Next, we convert these chunks into embeddings using a Sentence Transformer model. This turns each chunk into a vector with 384 numbers generated by the all-MiniLM-L12-v2 model. Each embedding represents a chunk’s meaning in a high-dimensional space. We can then use these embeddings to compare chunks for semantic similarity. Chunks that have similar meaning are closer together in vector space.
Thinking about embeddings in 2D simplifies this concept. Imagine we have individual words that are represented by coordinates (a vector with two numbers) as shown in Figure 7. Words that are closer in meaning such as computer and laptop are close together on the grid. Words that are not as similar such as apple and train are further apart. Now, for our topic model, we are transforming sentences into coordinates instead of individual words. And instead of two dimensions, we are representing them in 384 dimensions. Still, the same idea applies in this higher-dimensional space: If the sentences are close together in this space, their meanings are more similar.
After embedding all the review chunks for our hotel’s location, we can then begin clustering them. Groups of embeddings that are close together form clusters. We use BERTopic for this, which uses UMAP for dimension reduction (simplifying the data from 384 dimensions to a lower dimension) and HDBSCAN for clustering by default. Dimension reduction is needed for faster clustering.
Figure 8 shows one example of a possible cluster visualization with BERTopic. These visualizations aim to preserve the semantic distance—how far apart the meanings are—between clusters. Some topics are closer together in semantic space. This gives us the ability to create more general or more specific clusters depending on the parameters used during the UMAP and HDBSCAN processes.

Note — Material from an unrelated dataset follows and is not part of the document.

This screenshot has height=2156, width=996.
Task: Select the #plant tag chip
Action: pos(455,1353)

From these clusters we can find topics. These topics can be represented by groups of keywords as shown on the right of Figure 8. Keywords are pulled from the cluster of reviews by looking at the most important words using cTF-IDF. Not all chunks can be clustered. These unclustered chunks are assigned a topic ID of -1. The parameters chosen for BERTopic affect which chunks get clustered and which topics they are assigned to.
Other topic representations are possible such as a single phrase determined by a GenAI model. We can also see the chunks that are most representative of each cluster if we want to explore a single topic in more detail. In Figure 9, topic 9_louis_andrea_concierge_manager and 7_noise_street_noisy seem interesting.

We can now see what shared topics our guests are discussing. We enhance these topics one step further by analyzing the sentiment of the chunks associated with each topic. With this we can see the topics our guests are talking about and how they feel about those topics. We use a HuggingFace pipeline to gauge the sentiment of each chunk. We then join the sentiment results with our topic results so that we can see the overall guest sentiment on each topic.

Looking at the topics we explored earlier, we can see the overall sentiment for Topic 9 is very positive, while Topic 7 is more negative.

And looking at all the topics, we can see some potential areas of improvement! Guests really enjoy our complimentary beverages and location, but we could improve the checkout process and work on soundproofing the rooms.